Progesterone is probably the most important thing that you can have in your system because it is a relaxant, it modulates the amount of estrogen so you don’t get it too high, like those months that you are flaring with estrogen and probably moody and feeling a little bit out of whack and retaining fluids, etc.
The way I like people to take Progesterone is by pill just before they go to sleep, I give it to men and women. For women, it is the most relaxing of all the hormones, it also helps build bone. I don’t know if you had a bone densitometry taken recently but it is something that is very important, if you need one you can always call our clinic because that tells the tale right there if you have enough estrogen, testosterone and progesterone because those hormones build up the bone structure, it is most important to maintain the bones, because if the bones are demineralizing, there is a risk of fracture.

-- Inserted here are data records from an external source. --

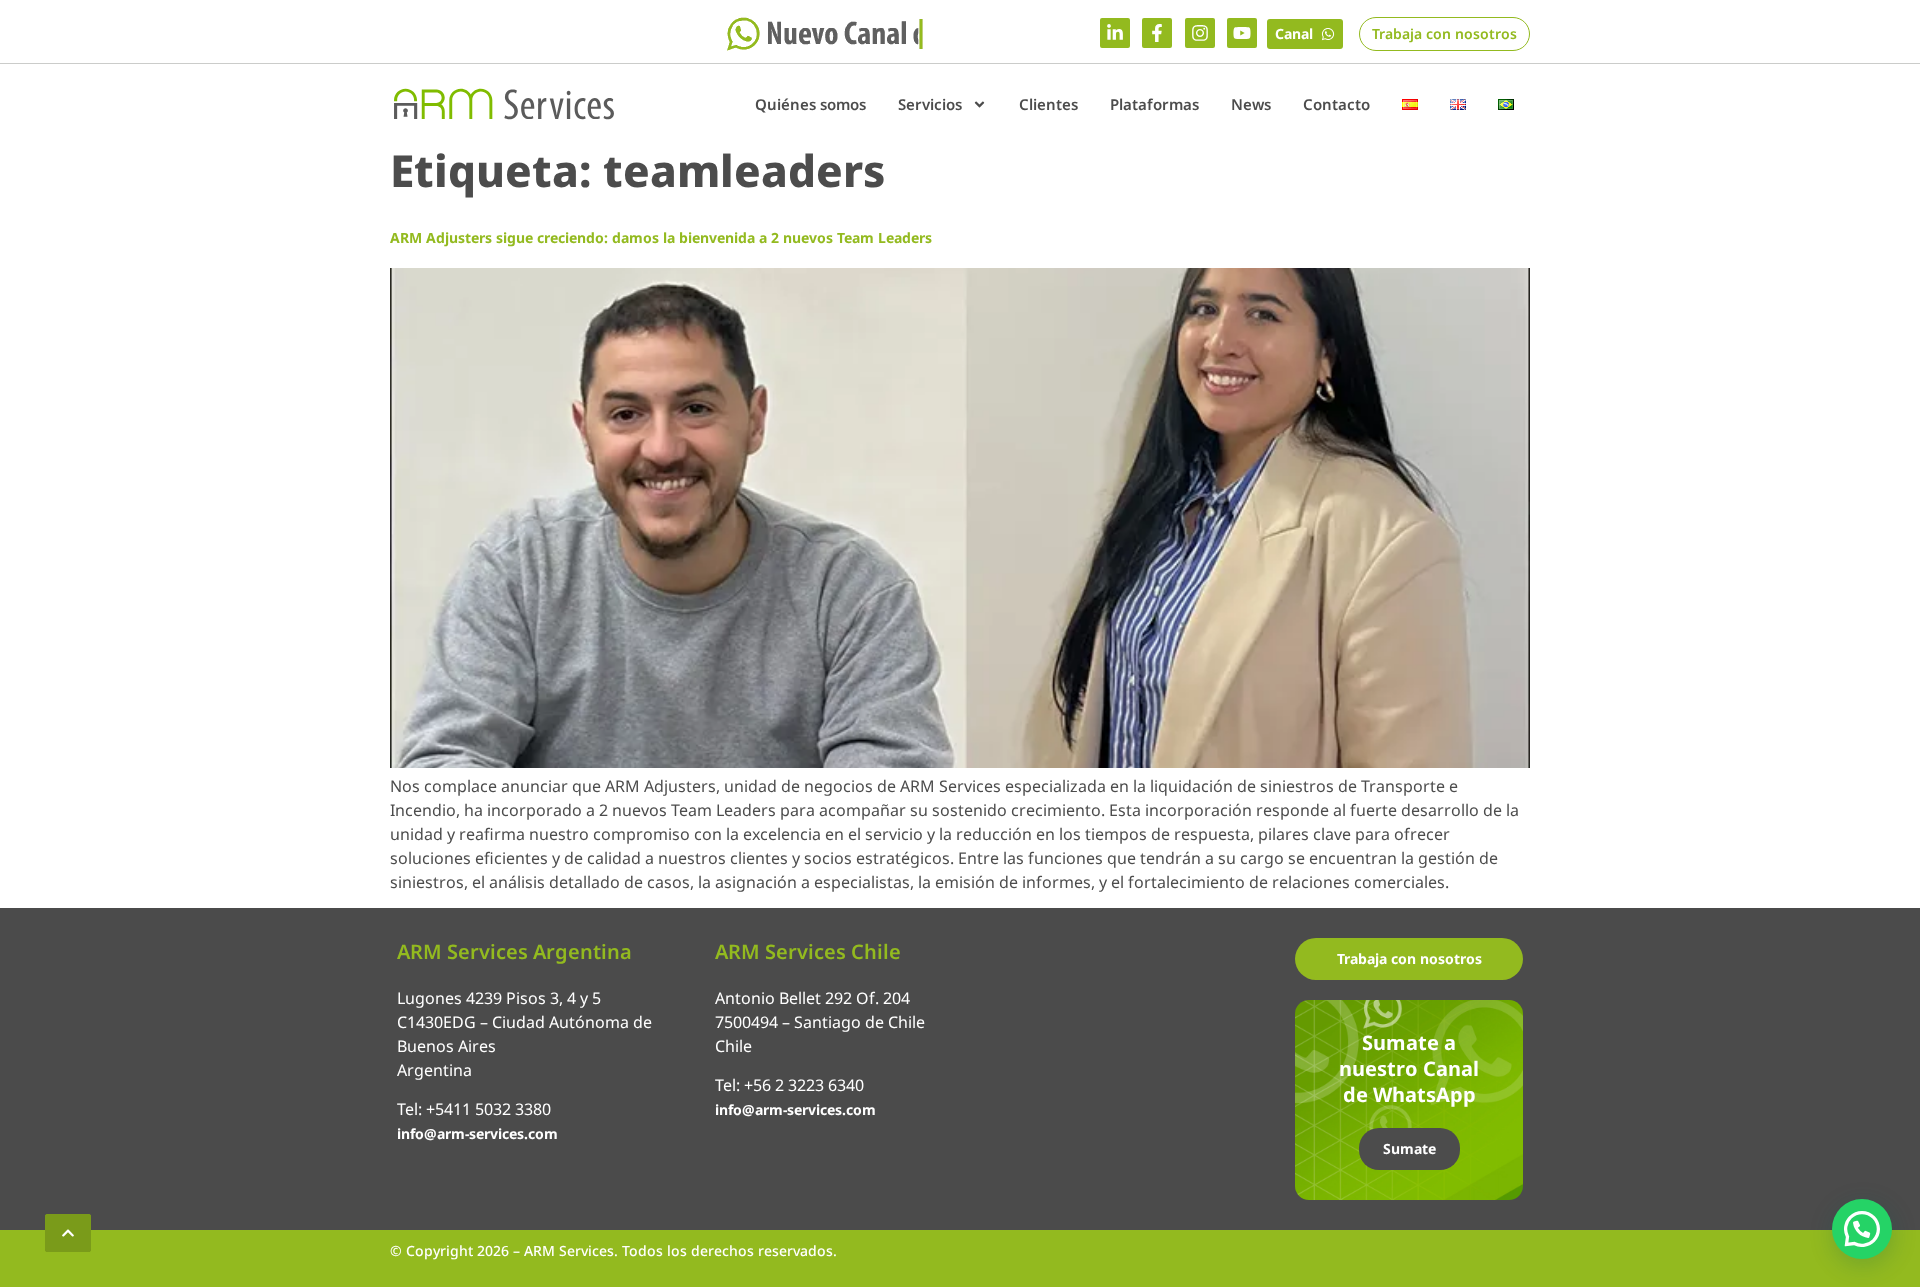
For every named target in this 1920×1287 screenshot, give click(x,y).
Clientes (1048, 104)
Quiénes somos (810, 104)
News (1251, 104)
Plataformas (1154, 104)
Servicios (930, 104)
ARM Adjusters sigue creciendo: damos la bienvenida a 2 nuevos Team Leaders (661, 237)
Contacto (1336, 104)
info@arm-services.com (477, 1133)
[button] (1862, 1229)
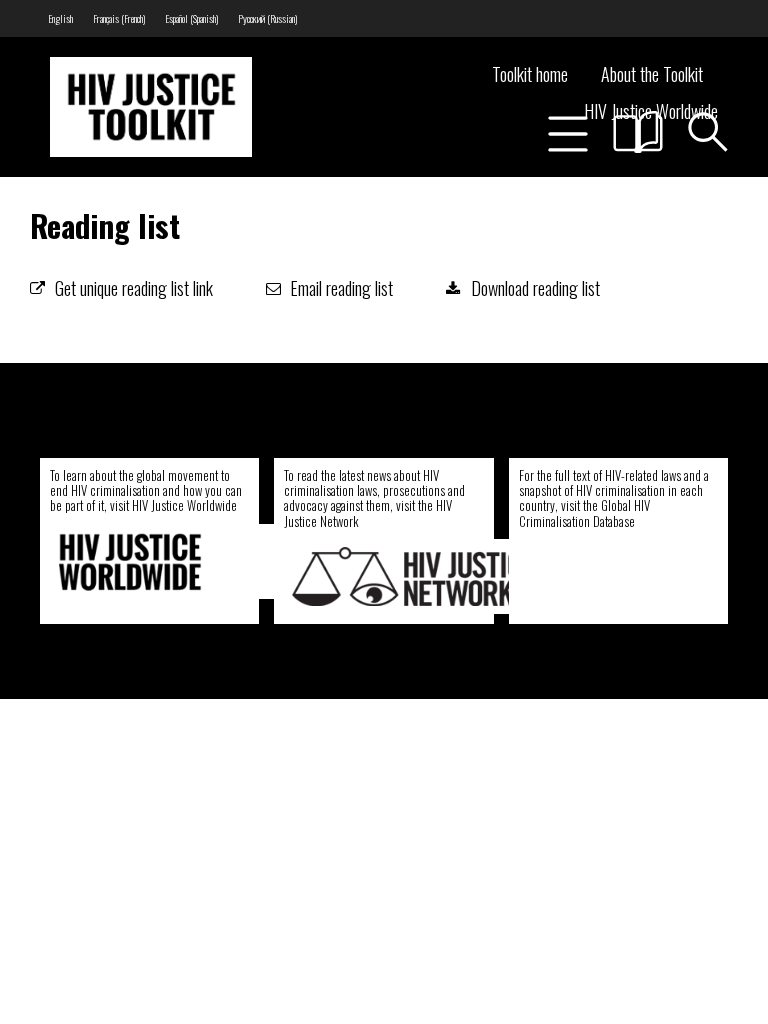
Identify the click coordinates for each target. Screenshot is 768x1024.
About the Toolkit (652, 74)
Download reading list (535, 288)
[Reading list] (638, 132)
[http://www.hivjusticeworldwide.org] (180, 561)
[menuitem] (60, 18)
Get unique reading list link (134, 288)
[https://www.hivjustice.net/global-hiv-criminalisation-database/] (642, 576)
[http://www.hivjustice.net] (414, 576)
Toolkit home (530, 74)
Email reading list (342, 288)
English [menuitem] (60, 18)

You need to have your hormone levels checked. You also need to have very adequate levels of testosterone, not the levels that a man has, but the upper levels that a strong young women has and if you are peri-menopausal, I am not sure how old you are.
Caller: I am 54
Dr. Darrow: Then your Testosterone level has probably dropped down to nothing, it does for most women, and that, in it of itself, once supplemented, can bring you back into alignment. It is also good for the libido and quality of life and the ability to accomplish things.